Text Analytics for Unstructured Big Data
Numerous methods exist for analyzing unstructured data for your big data initiative. Historically, these techniques came out of technical areas such as Natural Language Processing (NLP), knowledge discovery, data mining, information retrieval, and statistics. Text analytics is the process of analyzing unstructured text, extracting relevant information, and transforming it into structured information that can then be leveraged in various ways.
The analysis and extraction processes take advantage of techniques that originated in computational linguistics, statistics, and other computer science disciplines.
Sometimes an example can help to explain a complex topic. Suppose that you work for the marketing department in a wireless phone company. You’ve just launched two new calling plans — Plan A and Plan B — and you are not getting the uptake you wanted on Plan A. The unstructured text from the call center notes might give you some insight as to why this happened.
The underlined words provide the information you might need to understand why Plan A isn’t gaining rapid adoption. For example, the entity Plan A appears throughout the call center notes, indicating that the reports mention the plan.
The terms roll-over minutes, 4GB data, data plan, and expensive are evidence that an issue exists with roll-over minutes, the data plan, and the price. Words like ridiculous and stupid provide insight into the caller sentiment, which in this case is negative.
The text analytics process uses various algorithms, such as understanding sentence structure, to analyze the unstructured text and then extract information, and transform that information into structured data.
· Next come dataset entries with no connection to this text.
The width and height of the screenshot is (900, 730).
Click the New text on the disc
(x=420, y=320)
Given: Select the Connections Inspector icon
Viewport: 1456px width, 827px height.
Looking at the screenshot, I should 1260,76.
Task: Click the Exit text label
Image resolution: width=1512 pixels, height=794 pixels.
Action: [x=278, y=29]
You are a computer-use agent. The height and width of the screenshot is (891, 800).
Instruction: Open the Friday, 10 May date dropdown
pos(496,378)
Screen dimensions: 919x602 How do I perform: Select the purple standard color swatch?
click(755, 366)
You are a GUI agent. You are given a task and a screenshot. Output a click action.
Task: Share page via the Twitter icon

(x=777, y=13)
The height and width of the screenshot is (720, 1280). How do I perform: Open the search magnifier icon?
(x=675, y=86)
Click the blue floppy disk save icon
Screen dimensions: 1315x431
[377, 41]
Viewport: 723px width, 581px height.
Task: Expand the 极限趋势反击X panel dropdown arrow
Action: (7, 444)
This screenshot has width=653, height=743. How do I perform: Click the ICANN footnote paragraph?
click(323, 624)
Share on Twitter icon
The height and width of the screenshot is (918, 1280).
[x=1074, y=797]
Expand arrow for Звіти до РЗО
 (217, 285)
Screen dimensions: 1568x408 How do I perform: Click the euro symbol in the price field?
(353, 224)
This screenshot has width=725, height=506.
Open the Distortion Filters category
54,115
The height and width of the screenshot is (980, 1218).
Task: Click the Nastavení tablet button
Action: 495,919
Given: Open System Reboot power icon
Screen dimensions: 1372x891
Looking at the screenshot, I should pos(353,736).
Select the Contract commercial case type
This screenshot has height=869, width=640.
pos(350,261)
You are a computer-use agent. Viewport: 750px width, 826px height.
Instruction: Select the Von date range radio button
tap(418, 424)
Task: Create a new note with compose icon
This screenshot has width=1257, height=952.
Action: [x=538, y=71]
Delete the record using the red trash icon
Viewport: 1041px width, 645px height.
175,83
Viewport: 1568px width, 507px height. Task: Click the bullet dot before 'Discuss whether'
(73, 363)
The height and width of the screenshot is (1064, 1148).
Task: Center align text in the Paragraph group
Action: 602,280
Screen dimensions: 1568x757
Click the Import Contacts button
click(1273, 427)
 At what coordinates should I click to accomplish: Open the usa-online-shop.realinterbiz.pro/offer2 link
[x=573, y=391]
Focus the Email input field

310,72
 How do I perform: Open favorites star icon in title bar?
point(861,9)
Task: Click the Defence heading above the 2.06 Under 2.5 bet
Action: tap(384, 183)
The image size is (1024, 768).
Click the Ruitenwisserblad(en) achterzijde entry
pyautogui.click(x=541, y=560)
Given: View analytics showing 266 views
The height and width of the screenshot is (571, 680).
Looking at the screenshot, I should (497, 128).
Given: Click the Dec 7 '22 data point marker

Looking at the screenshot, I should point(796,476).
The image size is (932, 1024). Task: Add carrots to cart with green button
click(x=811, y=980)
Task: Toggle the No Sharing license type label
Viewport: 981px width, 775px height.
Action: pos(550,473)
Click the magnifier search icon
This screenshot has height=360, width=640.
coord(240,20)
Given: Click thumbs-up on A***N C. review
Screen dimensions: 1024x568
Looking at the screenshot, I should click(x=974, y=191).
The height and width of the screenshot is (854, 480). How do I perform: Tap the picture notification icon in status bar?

The structured data extracted from the unstructured text is illustrated in Table 13-1.
|Cust XYZ||Plan A||Roll-over minutes||Neutral|
|Cust ABC||Plan A||Roll-over minutes||Negative|
|XXXX||Plan A||Data plan||Neutral|
|Cust XYT||Plan A||Data plan||Negative|
You may look at this and say, “But I could have figured that out by looking at the call center records.” However, these are just a small subset of the information being recorded by thousands of call center agents. Each individual agent cannot possibly sense a broad trend regarding the problem with each plan being offered by the company.
Agents do not have the time or requirement to share this information across all the other call center agents who may be getting similar numbers of calls about Plan A. However, after this information is aggregated and processed using text analytics algorithms, a trend may emerge from this unstructured data. That’s what makes text analytics so powerful.
Search is about retrieving a document based on what end users already know they are looking for. Text analytics is about discovering information. While text analytics differs from search, it can augment search techniques. For example, text analytics combined with search can be used to provide better categorization or classification of documents and to produce abstracts or summaries of documents.
There are four technologies: query, data mining, search, and text analytics. On the left side of the table are query and search, which are both about retrieval. For example, an end user could query a database to find out how many customers stopped using the company’s services in the past month.
The query would return a single number. Only by asking more and different queries will the end user get the information required to determine why customers are leaving. Likewise, keyword search allows the end user to find the documents that contain the names of a company’s competitors. The search would return a group of documents. Only by reading the documents would the end user come up with any relevant answers.
|Structured||Query: Returns data||Data mining: Insight from structured data|
|Unstructured||Search: Returns documents||Text analytics: Insight from text|
The technologies on the left return pieces of information and require human interaction to synthesize and analyze that information. The technologies on the right — data mining and text analytics — deliver insight much more quickly. Hopefully, the value of text analytics to your organization is becoming clear.